# Aim of the exercise
Can you change "embroidery motif" to "stitched pattern" throughout the rows below and give them back with nothing else altered?

# Supplied information
_ _ _ _
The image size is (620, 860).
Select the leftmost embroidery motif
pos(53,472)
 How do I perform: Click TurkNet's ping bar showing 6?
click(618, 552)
_ _ _ _
# Result below
The image size is (620, 860).
Select the leftmost stitched pattern
pos(53,472)
 How do I perform: Click TurkNet's ping bar showing 6?
click(618, 552)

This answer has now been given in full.